1944-2014 : 70 années d’architecture sociale en France – lois, contre-pouvoirs, intellectuels, émeutes

Une longue et passionnante chronologie, proposée par le Laboratoire d’urbanisme insurrectionnel, qui retrace l’histoire des politiques de logement en France, en les mettant en rapport avec les inégalités sociales. Les nombreuses initiatives de lutte — révoltes de mal-logés, actions d’associations, squats, groupes de réflexion populaires — qui ont pu s’y opposer et tenter d’améliorer les conditions de logements urbains, sont mises en avant. Ces événements sont remis dans le contexte historique national, voici quelques extraits.

70 années de politique de l’habitat depuis le premier Ministère de la Reconstruction et de l’Urbanisme créé en 1944, ont fabriqué un système de pénurie permanente, un processus de reproduction des inégalités et de relégation spatiales dont les conséquences en 2014 irradient maints autres domaines de la société : crise exceptionnelle du logement touchant 10 millions de français, reléguant 3,5 millions de français dans des conditions de pénibilité résidentielle, 700.000 sans abri et très mal-logés dans les « zones grises » du logement, saturation des Centres d’hébergement et d’urgence…

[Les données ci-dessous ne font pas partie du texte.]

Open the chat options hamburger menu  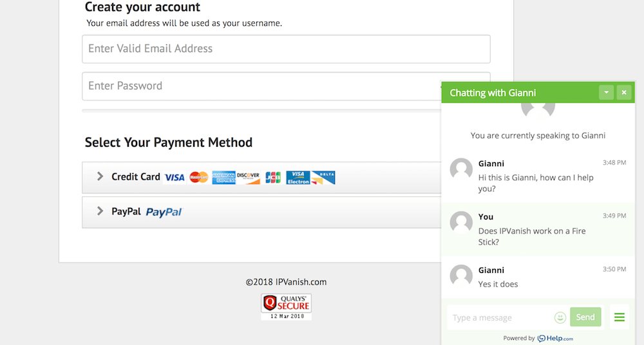(x=620, y=317)
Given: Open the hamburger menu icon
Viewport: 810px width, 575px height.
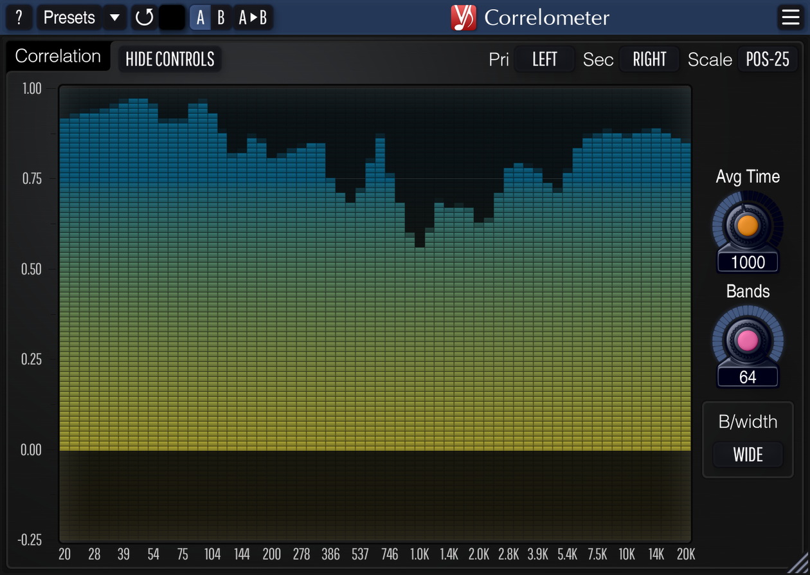Looking at the screenshot, I should click(790, 17).
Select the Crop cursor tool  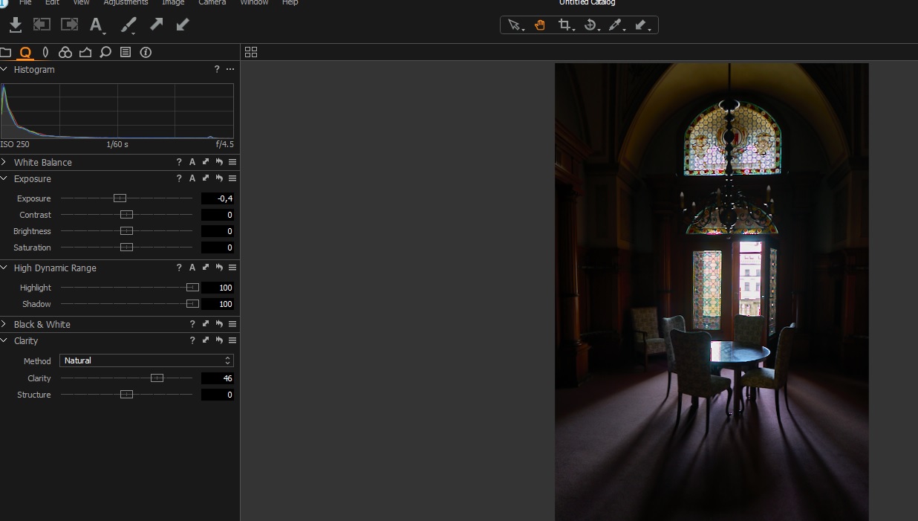564,25

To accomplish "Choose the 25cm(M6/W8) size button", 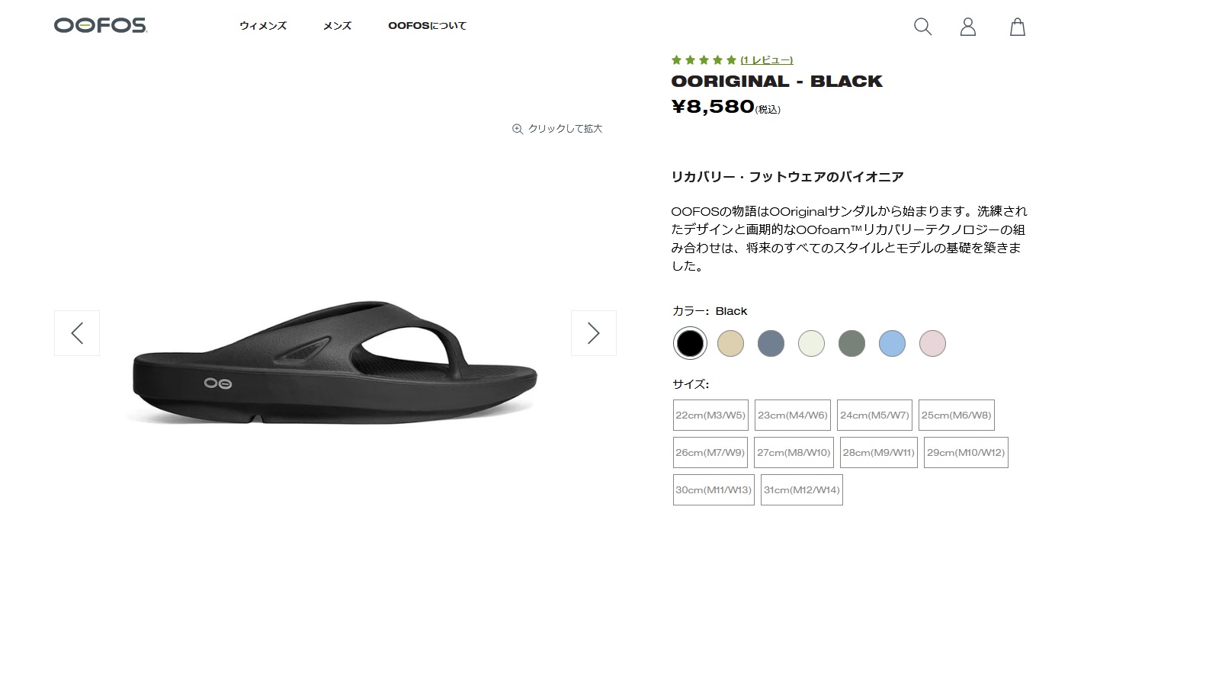I will (x=957, y=416).
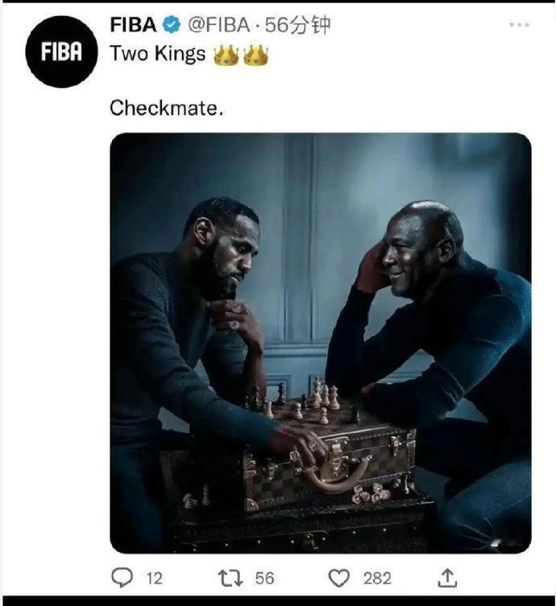
Task: Click the "Two Kings" tweet text
Action: click(158, 56)
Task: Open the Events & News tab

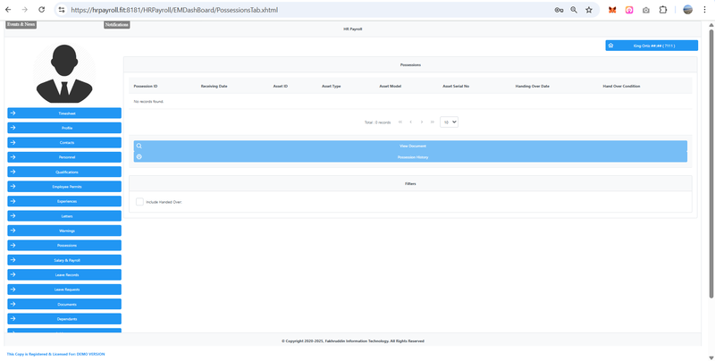Action: (21, 24)
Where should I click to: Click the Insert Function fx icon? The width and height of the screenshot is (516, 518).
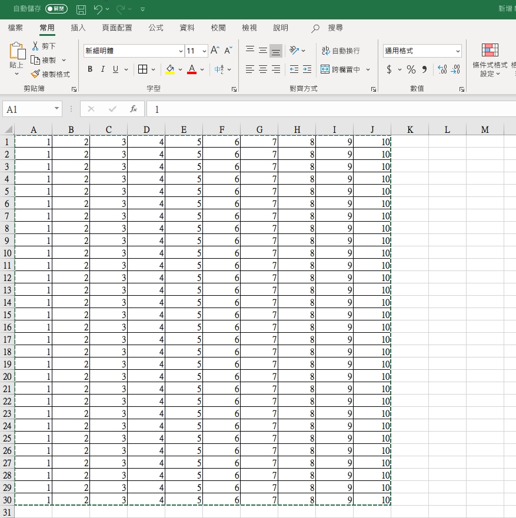[x=134, y=109]
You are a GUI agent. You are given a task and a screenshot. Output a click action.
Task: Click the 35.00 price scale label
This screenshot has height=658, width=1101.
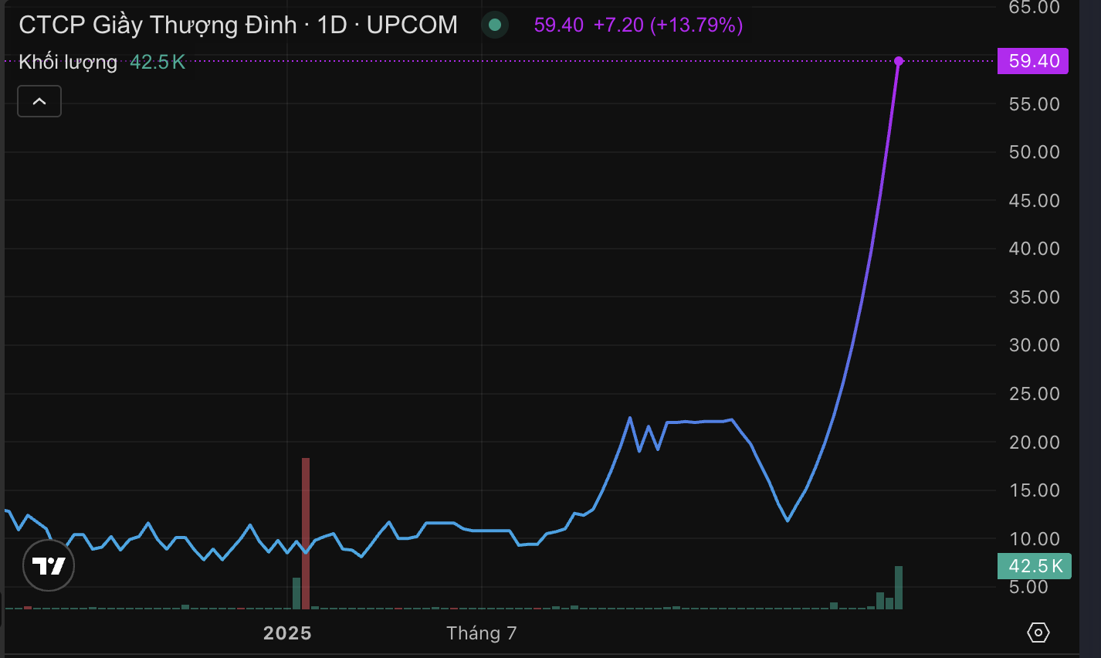(x=1034, y=297)
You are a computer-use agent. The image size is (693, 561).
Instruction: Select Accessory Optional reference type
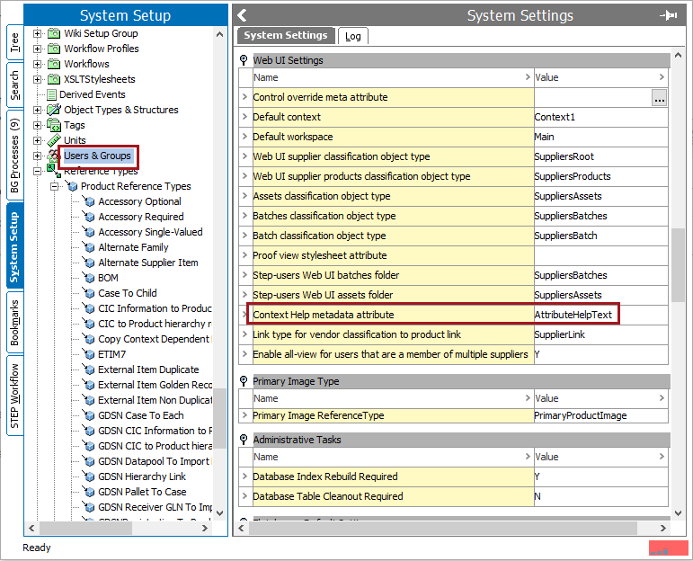(139, 201)
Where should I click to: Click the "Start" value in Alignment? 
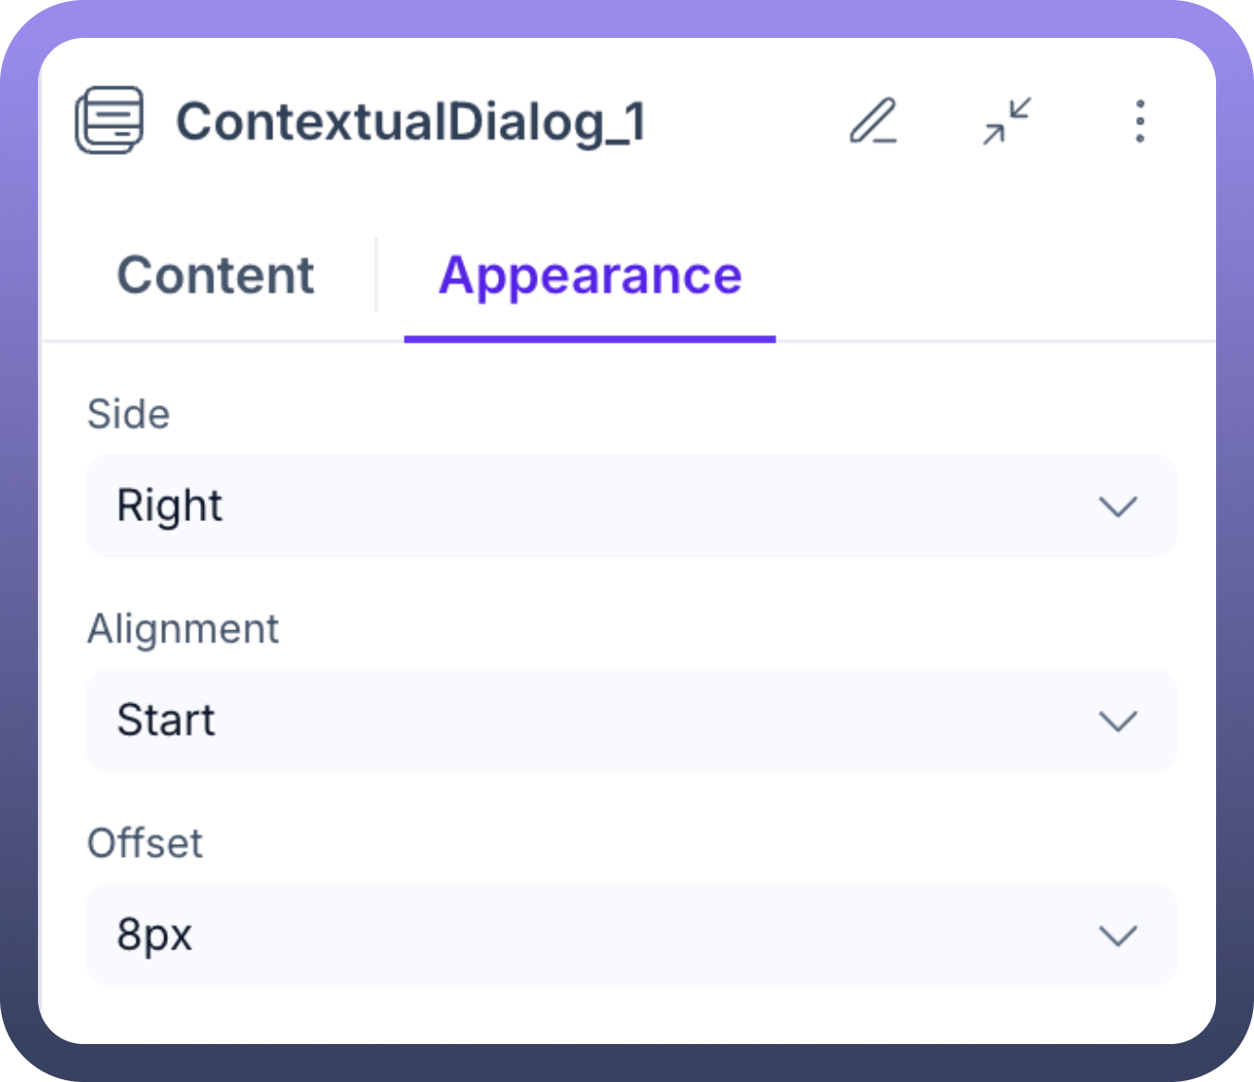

L’article est proposé en brochure téléchargeable

Comment et pourquoi, la France, grande puissance économique, est-elle parvenue à de tels exploits ? Les historiens de l’économie urbaine - libéraux, marxistes et néo-marxistes - isolent ainsi les grandes causes de la révolution urbaine française et de ses maux, initiée après la seconde guerre mondiale :

  • La part du Produit Intérieur Brut accordée par l’État à l’habitat, le financement public étant considéré comme une donnée fondamentale ;
  • Les droits inaliénables protégeant la propriété privée, notamment foncière, entravant l’action de l’État, et pour les plus radicaux, l’héritage, moteurs des mécanismes de reproduction de la pauvreté ;
  • La marchandisation du logement social qui s’opère à partir des années 1960 par la mobilisation des banques dans ce secteur alors protégé, incitée par l’État par des mesures fiscales et juridiques ; impliquant un taux d’effort plus important pour les habitants pour se loger.
  • La relégation des marginaux, des précaires, voire des travailleurs immigrés isolés, dans des structures d’hébergement gérées par des organisations caritatives. Moralement indéfendable et plus ou moins efficace, ce système sera mis à mal dès la première crise de 1973. En 2014, l’hébergement caritatif est désormais une marchandise, un secteur de l’économie post-moderne.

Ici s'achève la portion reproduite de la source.